Ma mère activait mon imagination en me proposant une scène à dessiner. Très jeune, j’avais déjà compris qu’une illustration doit raconter une histoire. Parmi mes dessins préférés de mon enfance, il y en a un qui montre un groupe de corneilles à des funérailles. Très probablement une suggestion de ma mère.

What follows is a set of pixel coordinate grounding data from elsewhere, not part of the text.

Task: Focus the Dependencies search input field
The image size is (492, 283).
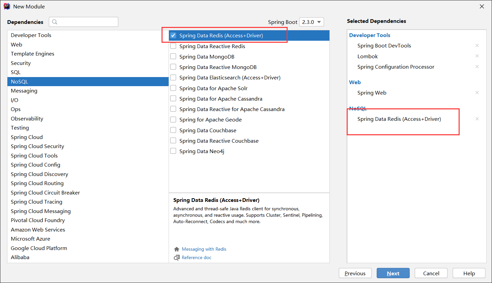Action: tap(84, 22)
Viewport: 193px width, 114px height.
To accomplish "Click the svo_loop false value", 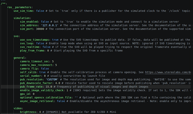I will click(x=40, y=43).
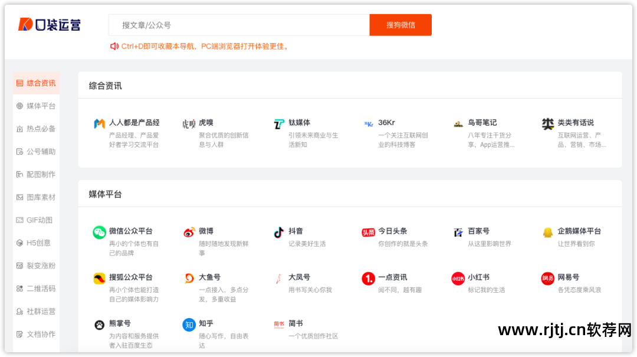The height and width of the screenshot is (357, 637).
Task: Select the 钛媒体 icon
Action: [x=280, y=123]
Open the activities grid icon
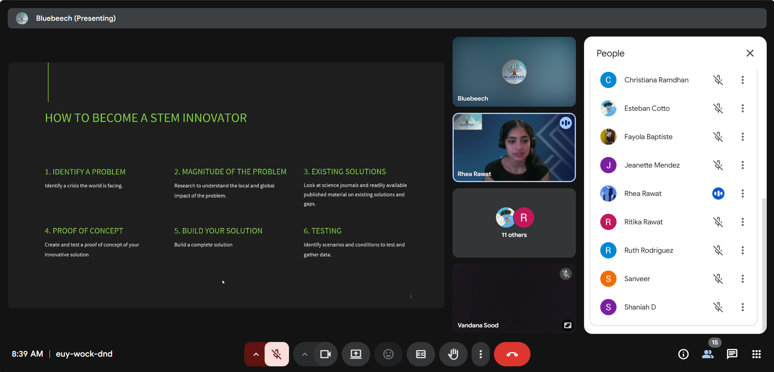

Lorsqu’est venu le temps de choisir une spécialisation au cégep et à l’université, le dessin faisait déjà partie de mon identité. Je savais que, d’une manière ou d’une autre, il s’inscrirait dans ma pratique artistique. J’ai donc commencé mes études en beaux-arts au Collège Dawson. Là, j’ai développé des techniques de dessin importantes qu’il est difficile d’apprendre par soi-même, comme la théorie des couleurs et la perspective. Par la suite, je n’ai plus senti le besoin de continuer à dessiner au niveau universitaire, car j’étais déjà très à l’aise avec cet art. J’ai donc changé de voie et me suis inscrite à l’École de cinéma Mel-Hoppenheim, à Concordia, pour poursuivre mon parcours. J’y ai obtenu un baccalauréat et une maîtrise en production cinématographique.
Mes études en cinéma ont été un facteur inestimable dans mon choix de me tourner vers le roman graphique. C’est là que j’ai véritablement appris à raconter des histoires de longue haleine avec des images. À éviter les explications condescendantes. À montrer plutôt qu’à dire. À composer un cadrage dynamique. À toujours avoir une intention derrière chaque décision artistique.
J’aborde la bande dessinée un peu comme un film en préproduction. J’ai écrit mon livre au complet comme un scénario, en utilisant la terminologie et la structure cinématographiques. Au lieu de le découper en scènes, je l’ai découpé en pages, en commençant par noter une description de l’action et du dialogue pour chaque page. Le synopsis d’Opioïdes et organes est passé par plusieurs versions différentes. J’ai consacré des années à la recherche, à la rédaction et à l’illustration du livre.
J’ai l’immense chance d’avoir une mère écrivaine. En l’observant, j’ai compris combien d’heures de travail sont nécessaires pour faire aboutir un processus d’écriture. Pendant des années, j’ai été témoin de son extraordinaire ardeur au travail. Cela m’a encouragée à me lancer dans l’intimidant projet d’écrire un roman graphique de 375 pages.
Une fois le scénario finalisé, lorsque j’ai jugé qu’il n’y avait plus de modifications à y apporter, j’ai esquissé toutes les pages du livre en petites vignettes dans un carnet.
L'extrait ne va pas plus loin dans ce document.